TAG analysis of “What does John like”, taken from Fei Xia’s thesis.

As was shown by (Vijay-Shanker and Weir 1994), TAG admits a O(|x|⁶) algorithm to sum over all trees. It would be relatively straight-forward to adapt Kim et al. (2019)’s model to TAG, but it might be computationally infeasible, since O(|x|⁶), while polynomial, is still slow.

In the previous post, we argued for constituents pretty heavily, but it’s often the hierarchical relationships between words that matter to linguists more than precisely capturing all the phrasal constituents. You might wonder why we talked about constituents at all, then? Well, recovering constituent boundaries is specifically the task that Kim et al. (2019) worked on. Indeed, it is evaluated by unlabeled constituency F1 as in Table 1 of Kim et al. (2019). You might also ask why the oracle parse in their Table 1 is not 100%. The reason is that PTB trees are non-binary and these non-binary trees are being approximated with binary trees, so the induced binary trees will always fall short of the gold constituent boundaries from the gold non-binary trees.

Building on the deemphasis of the importance of constituency, we move to dependency grammar. If you are not tied to the idea that constituents are underlyingly continuous, then the issues faced by discontinuous constituents goes away. For example, ignoring constituency is effectively how dependency grammar (Tesnière 1959) handles the problem of discontinuous constituents. As an example, the dependency parses of (1) and (2) are shown below:

Dependency parse of (1)
Dependency parse of (2)

In the case of (1), we have that [the LSTM] has “trains” as a head and, in the case of (2), we have that [what] has “trains” as a head — this is exactly what we wanted. Here, we do not have an underlying structure in (2) where [train what] is an underlying contiguous constituent. In fact, the way we show that “what” has the same relationship to “train” as “the LSTM” does is with an arc labeled with the syntactic relation (here, ‘DOJB’). Indeed, in our assessment, one of the reasons that the Universal Dependencies project annotates dependency trees, rather than constituency trees, is because dependency grammars dispense with needing both an underlying and a surface tree, which would require better trained annotators, to find the underlying positions of many words.

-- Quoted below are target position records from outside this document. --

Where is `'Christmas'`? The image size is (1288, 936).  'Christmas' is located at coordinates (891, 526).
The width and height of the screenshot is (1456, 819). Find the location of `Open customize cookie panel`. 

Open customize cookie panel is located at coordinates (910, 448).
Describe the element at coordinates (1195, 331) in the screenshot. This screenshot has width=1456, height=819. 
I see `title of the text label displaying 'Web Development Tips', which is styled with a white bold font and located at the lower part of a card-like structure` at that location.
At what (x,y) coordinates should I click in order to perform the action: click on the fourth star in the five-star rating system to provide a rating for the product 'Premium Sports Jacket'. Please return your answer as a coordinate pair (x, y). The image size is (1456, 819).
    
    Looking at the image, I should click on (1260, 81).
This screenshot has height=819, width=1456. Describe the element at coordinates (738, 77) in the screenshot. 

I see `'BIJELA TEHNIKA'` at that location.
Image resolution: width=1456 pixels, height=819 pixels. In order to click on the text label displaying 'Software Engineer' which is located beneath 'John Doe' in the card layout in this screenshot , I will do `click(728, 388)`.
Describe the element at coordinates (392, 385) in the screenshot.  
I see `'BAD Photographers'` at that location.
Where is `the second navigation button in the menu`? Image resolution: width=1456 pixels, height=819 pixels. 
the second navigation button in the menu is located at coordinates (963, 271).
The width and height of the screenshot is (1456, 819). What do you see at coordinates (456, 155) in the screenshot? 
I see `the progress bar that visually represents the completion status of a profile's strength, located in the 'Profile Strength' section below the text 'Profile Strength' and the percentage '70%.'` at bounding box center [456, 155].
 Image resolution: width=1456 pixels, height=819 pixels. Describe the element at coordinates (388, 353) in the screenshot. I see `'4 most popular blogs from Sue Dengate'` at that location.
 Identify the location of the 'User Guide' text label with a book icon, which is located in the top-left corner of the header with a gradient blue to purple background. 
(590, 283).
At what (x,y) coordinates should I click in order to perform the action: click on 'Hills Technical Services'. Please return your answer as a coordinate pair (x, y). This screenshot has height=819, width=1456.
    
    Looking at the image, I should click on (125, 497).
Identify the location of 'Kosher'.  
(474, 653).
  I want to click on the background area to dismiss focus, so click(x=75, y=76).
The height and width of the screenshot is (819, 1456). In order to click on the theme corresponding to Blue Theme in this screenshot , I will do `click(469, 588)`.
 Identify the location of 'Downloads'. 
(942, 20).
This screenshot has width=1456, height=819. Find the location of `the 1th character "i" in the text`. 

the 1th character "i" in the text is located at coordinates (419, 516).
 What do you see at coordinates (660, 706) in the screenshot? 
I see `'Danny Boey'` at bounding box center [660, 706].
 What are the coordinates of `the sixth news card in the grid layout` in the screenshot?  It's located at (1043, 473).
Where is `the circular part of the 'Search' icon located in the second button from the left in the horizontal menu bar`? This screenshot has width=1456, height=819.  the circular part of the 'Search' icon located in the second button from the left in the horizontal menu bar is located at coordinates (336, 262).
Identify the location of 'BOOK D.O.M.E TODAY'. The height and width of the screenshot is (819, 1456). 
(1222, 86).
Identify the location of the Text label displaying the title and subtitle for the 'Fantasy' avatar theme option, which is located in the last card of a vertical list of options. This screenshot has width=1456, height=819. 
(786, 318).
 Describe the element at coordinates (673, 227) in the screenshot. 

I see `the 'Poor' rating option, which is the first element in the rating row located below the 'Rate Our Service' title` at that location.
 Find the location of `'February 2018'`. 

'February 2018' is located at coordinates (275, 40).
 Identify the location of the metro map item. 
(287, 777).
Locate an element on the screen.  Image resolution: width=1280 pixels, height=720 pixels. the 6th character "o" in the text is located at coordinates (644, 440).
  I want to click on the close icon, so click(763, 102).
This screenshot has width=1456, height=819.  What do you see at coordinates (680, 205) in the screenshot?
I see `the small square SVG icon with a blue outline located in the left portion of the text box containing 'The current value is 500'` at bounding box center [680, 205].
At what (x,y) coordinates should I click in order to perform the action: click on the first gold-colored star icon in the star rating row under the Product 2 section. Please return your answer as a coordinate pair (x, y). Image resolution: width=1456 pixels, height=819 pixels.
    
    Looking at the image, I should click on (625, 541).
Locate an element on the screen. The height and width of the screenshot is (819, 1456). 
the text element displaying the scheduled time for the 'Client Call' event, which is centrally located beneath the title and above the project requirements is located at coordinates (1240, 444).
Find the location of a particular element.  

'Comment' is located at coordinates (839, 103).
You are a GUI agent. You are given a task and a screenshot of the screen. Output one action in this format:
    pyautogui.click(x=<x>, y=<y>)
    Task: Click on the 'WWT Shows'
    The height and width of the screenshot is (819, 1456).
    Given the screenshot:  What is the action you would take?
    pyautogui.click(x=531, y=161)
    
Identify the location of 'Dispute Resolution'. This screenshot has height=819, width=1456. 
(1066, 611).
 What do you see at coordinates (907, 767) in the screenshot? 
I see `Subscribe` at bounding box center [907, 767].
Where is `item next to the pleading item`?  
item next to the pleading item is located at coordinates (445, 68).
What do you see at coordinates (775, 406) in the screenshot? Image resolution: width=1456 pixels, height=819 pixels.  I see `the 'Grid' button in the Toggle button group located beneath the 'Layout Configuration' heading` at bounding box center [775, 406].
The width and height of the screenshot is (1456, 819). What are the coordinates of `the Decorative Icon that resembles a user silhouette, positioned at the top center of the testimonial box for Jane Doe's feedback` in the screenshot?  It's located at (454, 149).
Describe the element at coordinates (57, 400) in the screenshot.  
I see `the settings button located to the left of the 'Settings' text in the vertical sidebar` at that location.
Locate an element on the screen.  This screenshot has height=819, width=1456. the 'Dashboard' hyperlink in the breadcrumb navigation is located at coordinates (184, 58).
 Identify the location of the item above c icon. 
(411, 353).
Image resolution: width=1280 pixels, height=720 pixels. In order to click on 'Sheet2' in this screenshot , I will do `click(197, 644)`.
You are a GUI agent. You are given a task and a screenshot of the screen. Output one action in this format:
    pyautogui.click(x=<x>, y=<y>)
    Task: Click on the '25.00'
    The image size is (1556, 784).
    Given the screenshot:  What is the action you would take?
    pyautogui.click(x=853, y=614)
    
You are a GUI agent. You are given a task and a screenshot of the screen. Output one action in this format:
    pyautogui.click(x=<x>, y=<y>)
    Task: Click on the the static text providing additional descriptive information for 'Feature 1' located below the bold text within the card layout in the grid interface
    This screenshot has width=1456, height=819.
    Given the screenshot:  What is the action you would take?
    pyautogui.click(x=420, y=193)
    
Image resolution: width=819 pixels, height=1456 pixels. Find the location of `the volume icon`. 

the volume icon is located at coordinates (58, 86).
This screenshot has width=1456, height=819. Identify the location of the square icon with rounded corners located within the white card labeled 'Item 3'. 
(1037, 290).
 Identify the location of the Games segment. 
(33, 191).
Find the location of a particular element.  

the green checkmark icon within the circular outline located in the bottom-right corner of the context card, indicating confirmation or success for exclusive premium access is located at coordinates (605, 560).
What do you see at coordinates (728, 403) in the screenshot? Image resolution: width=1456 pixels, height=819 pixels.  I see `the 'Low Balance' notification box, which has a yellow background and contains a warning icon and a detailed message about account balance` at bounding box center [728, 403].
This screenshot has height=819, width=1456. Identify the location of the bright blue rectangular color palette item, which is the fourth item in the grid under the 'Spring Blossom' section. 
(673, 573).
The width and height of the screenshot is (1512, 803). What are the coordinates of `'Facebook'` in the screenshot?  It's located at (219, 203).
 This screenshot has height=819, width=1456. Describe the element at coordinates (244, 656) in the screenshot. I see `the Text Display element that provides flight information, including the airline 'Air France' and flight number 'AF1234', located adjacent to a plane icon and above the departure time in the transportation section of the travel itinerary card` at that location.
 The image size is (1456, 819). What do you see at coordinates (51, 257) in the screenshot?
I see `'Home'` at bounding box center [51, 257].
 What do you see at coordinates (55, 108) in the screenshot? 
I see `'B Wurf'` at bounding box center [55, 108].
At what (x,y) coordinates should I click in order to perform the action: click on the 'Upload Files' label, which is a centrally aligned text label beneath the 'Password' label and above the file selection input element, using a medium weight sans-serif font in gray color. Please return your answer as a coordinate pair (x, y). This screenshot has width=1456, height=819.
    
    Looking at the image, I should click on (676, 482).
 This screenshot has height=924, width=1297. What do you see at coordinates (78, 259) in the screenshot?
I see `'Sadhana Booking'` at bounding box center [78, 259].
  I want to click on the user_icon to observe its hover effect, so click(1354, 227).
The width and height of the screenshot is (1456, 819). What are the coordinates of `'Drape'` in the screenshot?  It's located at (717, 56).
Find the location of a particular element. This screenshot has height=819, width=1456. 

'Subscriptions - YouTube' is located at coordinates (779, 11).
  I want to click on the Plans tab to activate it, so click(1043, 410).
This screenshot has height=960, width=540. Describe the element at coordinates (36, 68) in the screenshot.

As a technical note, both of the dependency parses above are projective, i.e., the arcs do not cross when drawn above the sentence. In a construction given by Johnson (2007), you can transform projective trees into a context-free parse. However, such a transformation will result in a CFG with spurious ambiguity, i.e., there is more than one derivation tree in the grammar that corresponds to a single derived dependency parse. This is problematic, because the different derivation trees exhibit different constituency structure. This means that dependency grammar can be seen as underspecified with respect to constituency structure. Also note that, in the formalization of Kim et al. (2019), a grammar inducer is not required to recover the syntactic heads, which are also specified in dependency grammar. So, a dependency-based grammar inducer has to discover head relationship (more information than Kim et al.’s model discovers), but does not have to discover phrasal constituency boundaries (less information than Kim et al.’s model discovers).

Where to go from here?

Table 1 from Pitler et al (2013)

While English syntax is covered by projective trees relatively well, i.e. > 95%, Table 1 above shows that languages like Dutch are not well covered by such a restriction. In other words, the DMV, as applied to Dutch, could not correctly get the syntax right for more than 63.6%, which is not great. There are natural ways to extend dependency-based grammar inducers to handle non-projective trees, e.g. Cohen et al. (2011) give a model that admits exact inference for non-projective trees, albeit in O(|x|⁸) time. While Cohen et al.’s algorithm for exact marginal inference is quite slow, Carlos Gómez Ródriguez, one of the more innovative researchers in NLP, has a series of recent papers that provide probabilistic models that can be normalized over a set non-projective dependency trees in O(|x|⁴) time. We hope to find some time to meld that line of work with the recent proposal by Kim et al. in the near future.